1つはデータ量の壁、もう1つはデータ文脈の壁です。今回はデータ量に焦点を当て、その問題について考えてみましょう。
例えば、目の前にバスケ選手が2人いて、3Pシュートが上手い方の選手を起用したいと考えています。3Pシュートの上手さはどのように測ることができるでしょうか。
頻度論的確率
あるシーズンの富樫選手の3Pシュート試投数が500本、その内成功数が180本とすると、3P成功率は36%です。
これは頻度論的な考え方に基づいており、多くの人が納得する評価でしょう。
しかし、ある選手の試投数が10本で成功数が7本の場合、成功率70%として良いのでしょうか。
この選手を3Pシュートが上手い選手として起用した場合、実際には期待通りに活躍しない可能性もあります。
経験的には、プロ選手の3Pシュート成功率は30%台です。
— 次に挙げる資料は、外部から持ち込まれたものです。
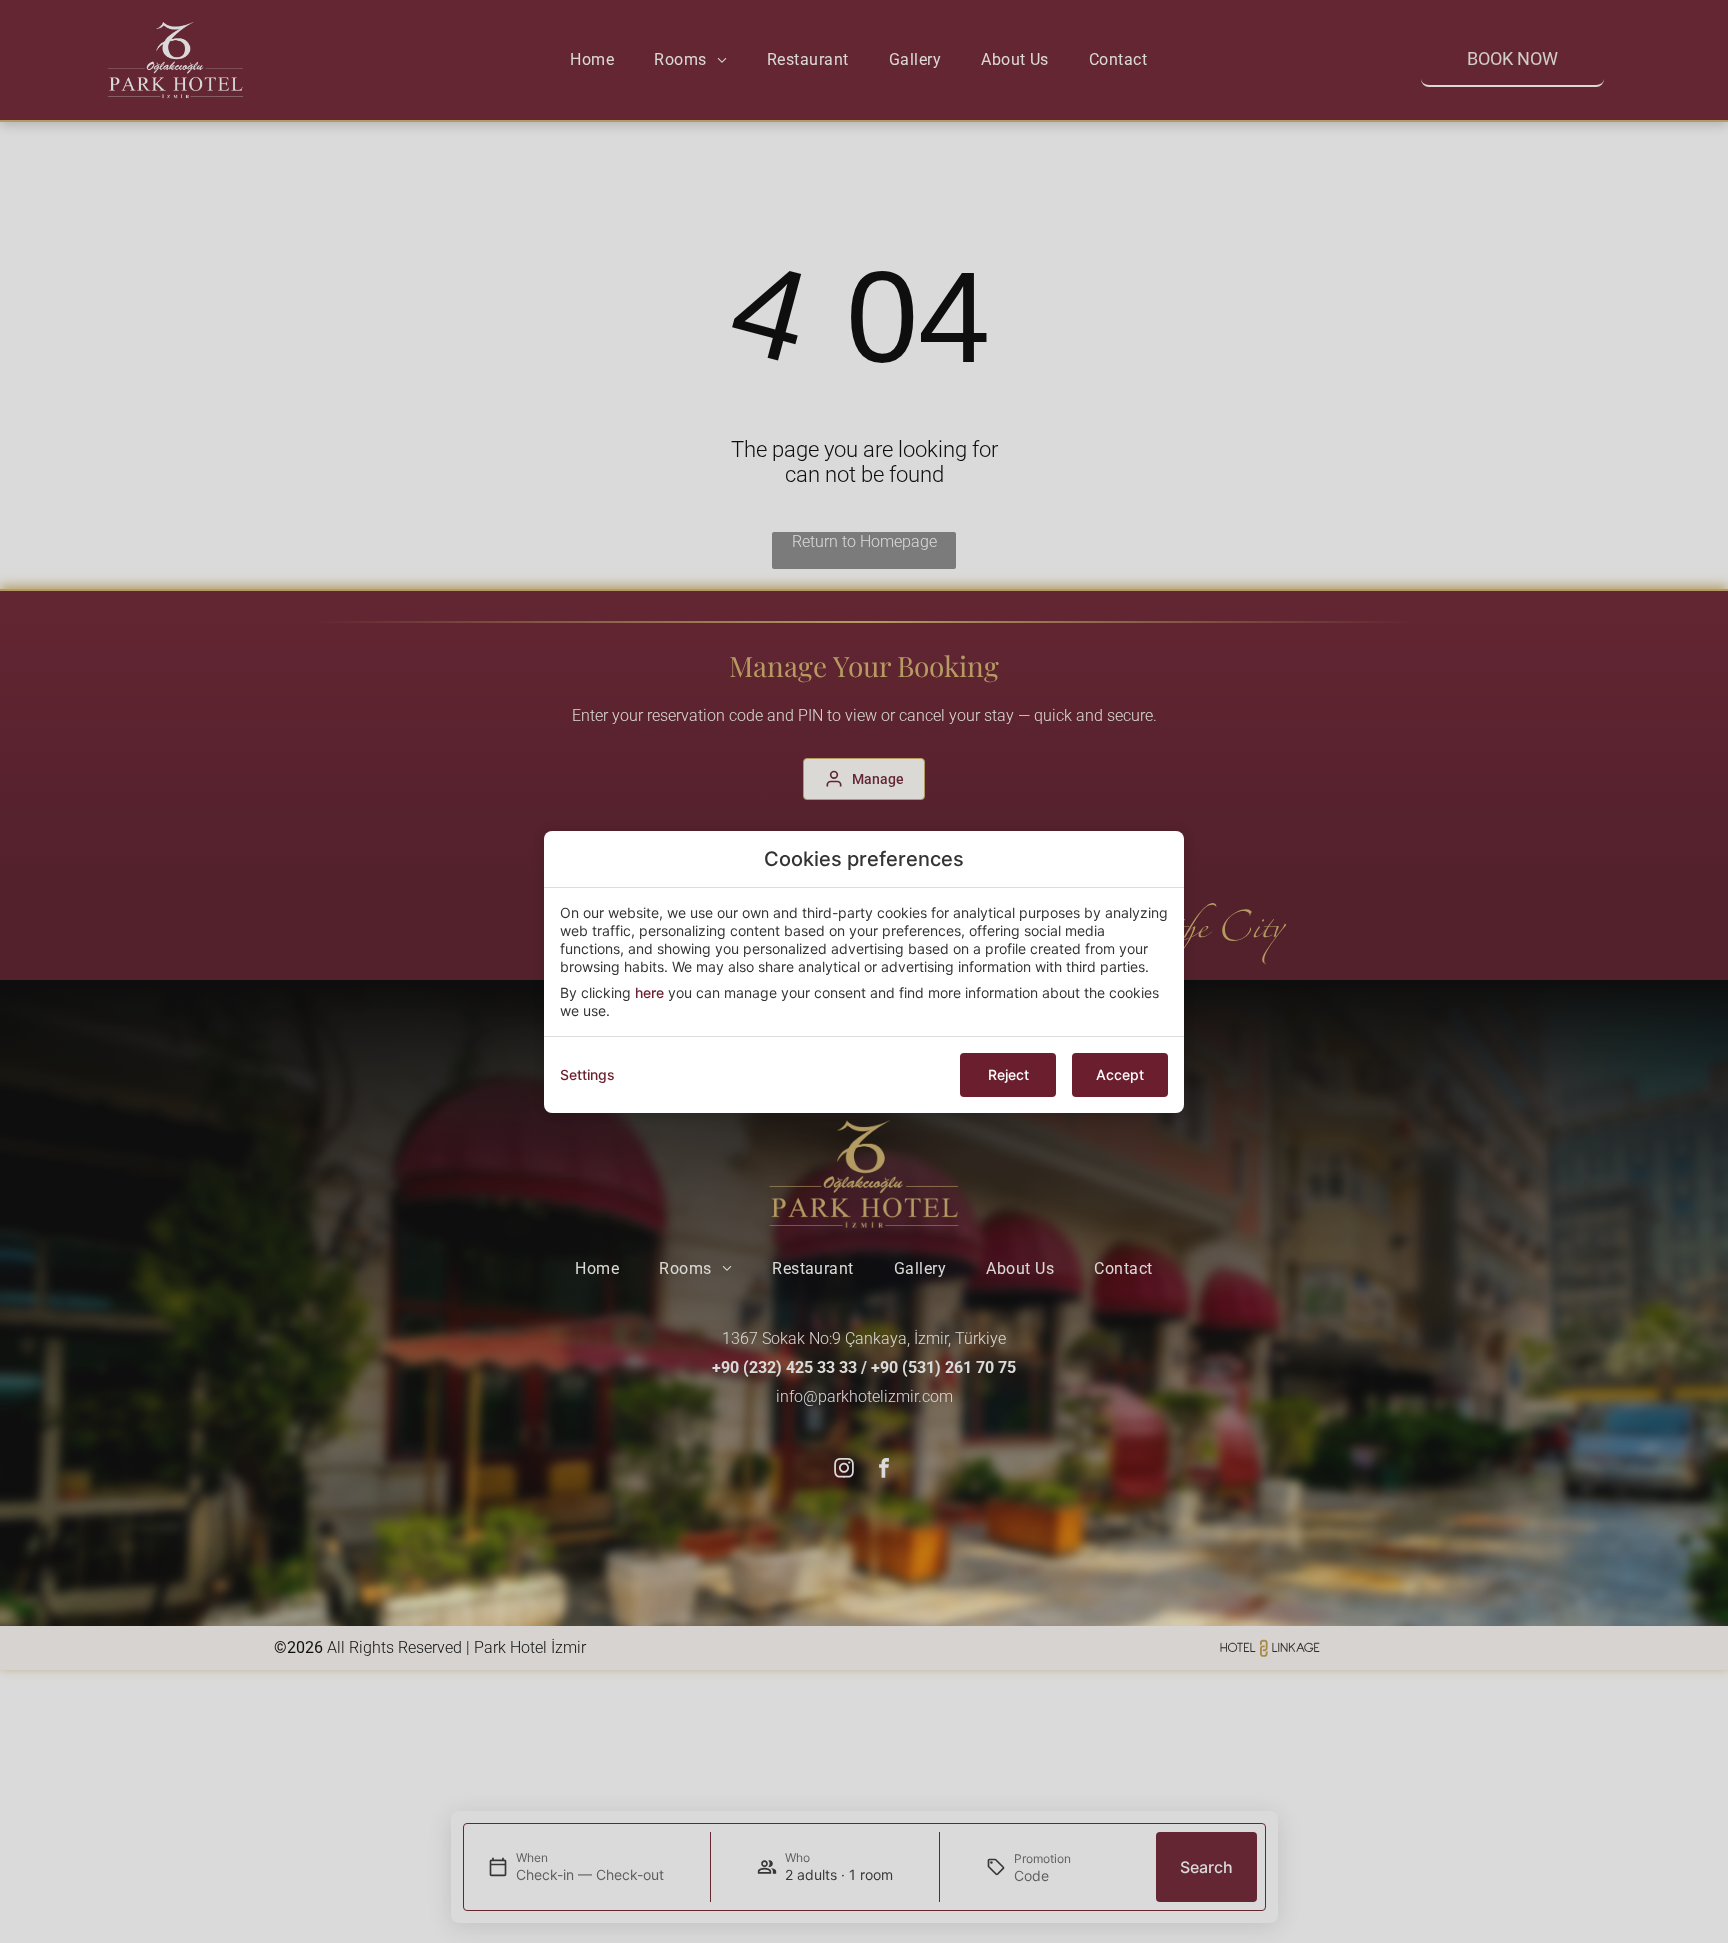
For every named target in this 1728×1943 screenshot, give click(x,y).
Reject (1008, 1074)
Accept (1120, 1074)
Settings (587, 1074)
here (649, 992)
しかし、ある試合だけを見た場合、全ての3Pシュートが入ることもあれば、一本も入らないこともあります。
そのため、この試合結果だけで選手の3Pシュート成功率が100%や0%であると結論づけるのは危険です。データ量が少ない場合、そこから導かれる結論の信頼性が低くなるからです。
逆に、試投数が500本程度で成功率が40%を超えていれば、その選手を優れた3Pシューターと呼ぶことができるでしょう。
ドメイン知識を持つアナリストは、データ量を確認せずとも3Pシュート成功率が80%と表示されれば違和感を感じるでしょう。
真の確率とのギャップがそれを気づかせてくれます。
いずれにせよ、少ないデータ量でも信頼できる結果を導く手法が求められます。
データパディング
ここで問題を再定義します。ある選手の真の3Pシュート成功率をできるだけ少ないデータで精度高く推定するにはどうすればよいでしょうか。
今回はベイズ推定を用いてデータを「パディング」する手法を紹介します。パディングとは、手元に少ないデータしかない場合でも信頼性のある結論を導くためにデータを補完する方法です。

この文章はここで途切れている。